The Court agrees evidence of the Defendant's alleged noncompliance with Department of Education regulations is not relevant because such a violation cannot be a basis for a Title IX claim. See Gebser v. Lago Vista Indep. Sch. Dist., 524 U.S. 274, 291–92, 118 S.Ct. 1989, 141 L.Ed.2d 277 (1998). Therefore, the Court will not consider this evidence on summary judgment.
The Defendant contends evidence of its policies or policies it could have used to prevent student sexual harassment is not relevant to the issue of actual knowledge and would only be relevant to whether it was deliberately indifference. Because the elements of a Title IX claim are often intertwined, exclusion of all evidence of the Defendant's policies or its responses to the 2002 and 2008 incidents is not warranted. The Defendant also objects to the Stokes and Collins affidavits discussing the effectiveness of different school policies because (1) their affidavits only go to the reasonableness of the Defendant's policies prior to the January 19 incident and thus are only relevant to the deliberate indifference element, and (2) they are expert opinions by individuals who were not previously identified as experts. Unlike evidence of how the Defendant responded to the 2002 and 2008 incidents, which could be relevant to the Defendant's actual knowledge, outside opinions about the reasonableness of school policies and evidence about the policies generally implemented at Georgia schools are not relevant to the issues on summary judgment. Thus, the Court will not consider the affidavits in deciding the motion, regardless of whether they are properly characterized as expert opinions.
Finally, as to the statistical evidence, the Court finds it is not relevant to the issues on summary judgment. Other than the type of sex crime, the year, and the public school system in which it was committed, there is no indication of the circumstances surrounding the incidents. Generalized knowledge of past harassment is not sufficient to impose liability under Title IX.
See infra pp. 1307–11.
III. DISCUSSION
A. Summary Judgment Standard
Pursuant to Fed.R.Civ.P. 12(d), if matters outside the pleadings are considered, a Rule 12(b)(6) motion must be treated as a motion for summary judgment under Rule 56. “[P]arties must be given a reasonable opportunity to present all the material that is pertinent to the motion.” Fed.R.Civ.P. 12(d).
A court must grant summary judgment “if the movant shows that there is no genuine dispute as to any material fact and the movant is entitled to judgment as a matter of law.” Fed.R.Civ.P. 56(a).
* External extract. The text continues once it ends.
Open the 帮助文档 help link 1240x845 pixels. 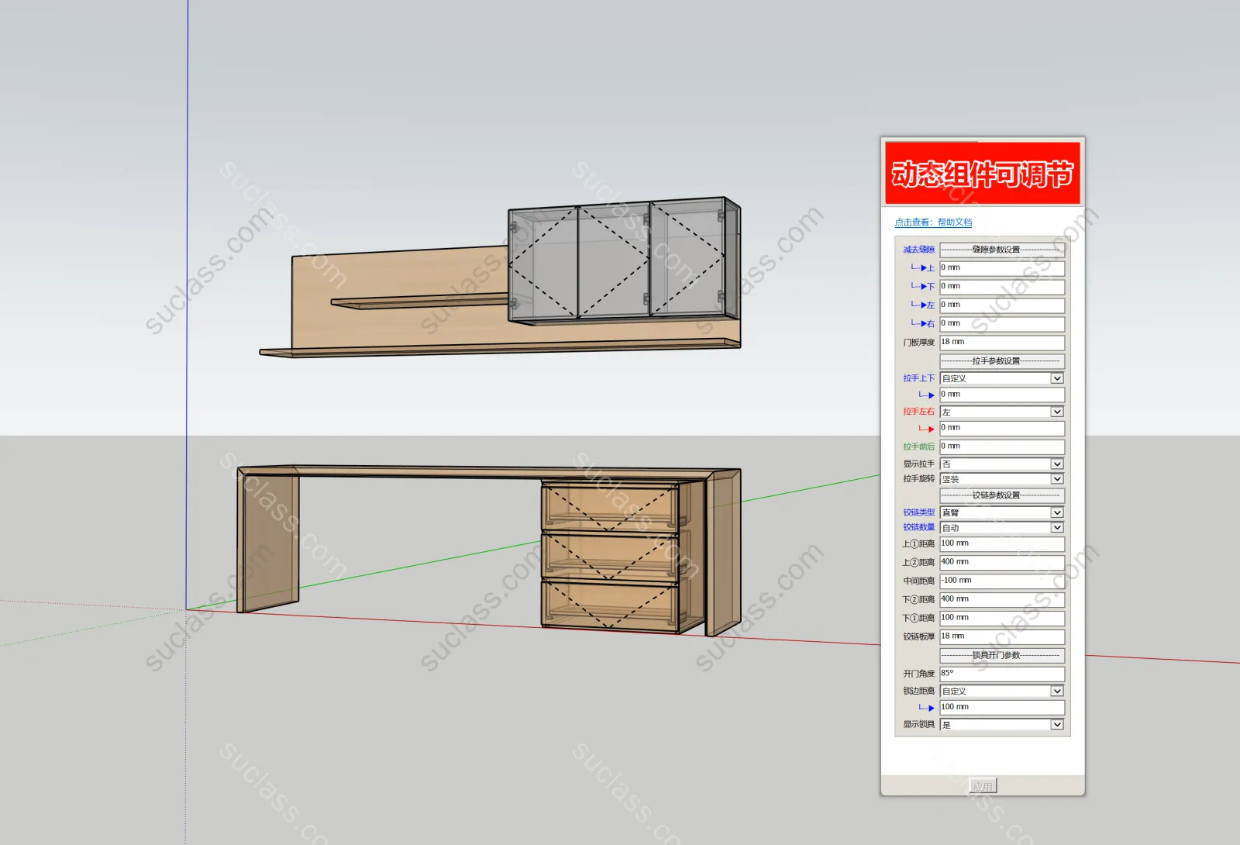[933, 222]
A factual dispute is not genuine unless, based on the evidence presented, “a reasonable jury could return a verdict for the nonmoving party.” Info. Sys. & Networks Corp. v. City of Atlanta, 281 F.3d 1220, 1224 (11th Cir.2002) ; Anderson v. Liberty Lobby, Inc., 477 U.S. 242, 248, 106 S.Ct. 2505, 91 L.Ed.2d 202 (1986). The movant may support its assertion that a fact is undisputed by “citing to particular parts of materials in the record, including depositions, documents, electronically stored information, affidavits or declarations, stipulations (including those made for purposes of the motion only), admissions, interrogatory answers, or other materials.” Fed.R.Civ.P. 56(c)(1)(A).
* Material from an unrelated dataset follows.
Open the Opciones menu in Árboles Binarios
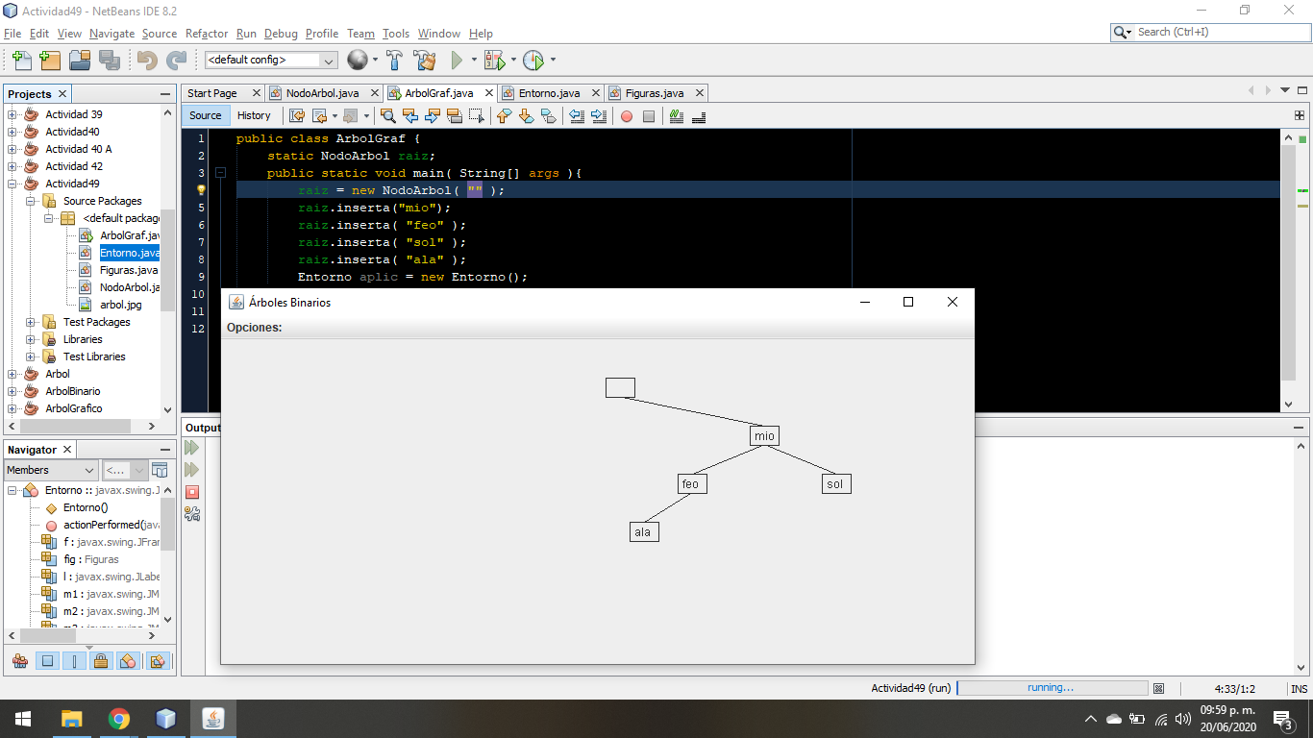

The burden then shifts to the non-moving party, who must rebut the movant's showing “by producing ... relevant and admissible evidence beyond the pleadings.” Josendis v. Wall to Wall Residence Repairs, Inc., 662 F.3d 1292, 1315 (11th Cir.2011) (quoting Celotex Corp. v. Catrett, 477 U.S. 317, 323, 106 S.Ct. 2548, 91 L.Ed.2d 265 (1986) ). The non-moving party does not satisfy her burden “if the rebuttal evidence is merely colorable, or is not significantly probative of a disputed fact.” Id. (quoting Anderson, 477 U.S. at 249–50, 106 S.Ct. 2505 ). Further, where a party fails to address another party's assertion of fact as required by Fed.R.Civ.P. 56(c), the Court may consider the fact undisputed for purposes of the motion. Fed.R.Civ.P. 56(e)(2). However, “credibility determinations, the weighing of the evidence, and the drawing of legitimate inferences from the facts are jury functions, not those of a judge.... The evidence of the non-movant is to be believed, and all justifiable inferences are to be drawn in [her] favor.” Anderson, 477 U.S. at 255, 106 S.Ct. 2505.
B. Analysis
The Plaintiffs have sued the Defendant for alleged violations of Title IX, which provides that “[n]o person in the United States shall, on the basis of sex, be excluded from participation in, be denied the benefits of, or be subjected to discrimination under any education program or activity receiving Federal financial assistance.” 20 U.S.C. § 1681(a). Although Title IX does not expressly authorize a private right of action, the Supreme Court has held that an implied right of action for money damages exists. Franklin v. Gwinnett Cnty. Pub. Sch., 503 U.S. 60, 76, 112 S.Ct. 1028, 117 L.Ed.2d 208 (1992) ; Cannon v. Univ. of Chicago, 441 U.S. 677, 717, 99 S.Ct. 1946, 60 L.Ed.2d 560 (1979). In certain circumstances, student-on-student sexual harassment can give rise to Title IX liability. Davis ex rel. LaShonda D. v. Monroe Cnty. Bd. of Educ., 526 U.S. 629, 633, 119 S.Ct. 1661, 143 L.Ed.2d 839 (1999). Such harassment is only actionable if: (1) the defendant is a federal funding recipient; (2) “an appropriate person [has] actual knowledge of the discrimination or harassment the plaintiff alleges occurred”; (3) the defendant is deliberately indifferent to known acts of harassment; and (4) the discrimination is “so severe, pervasive, and objectively offensive that it effectively bars the victim's access to an educational opportunity or benefit.” Williams v. Bd. of Regents of Univ. Sys. of Ga., 477 F.3d 1282, 1293 (11th Cir.2007) (internal quotation marks and citations omitted). A Title IX violation can be based on deliberate indifference before an attack that makes a plaintiff more vulnerable to the attack or deliberate indifference after an attack that causes a plaintiff to endure additional harassment. Ross v. Corp. of Mercer Univ., 506 F.Supp.2d 1325, 1346 (M.D.Ga.2007).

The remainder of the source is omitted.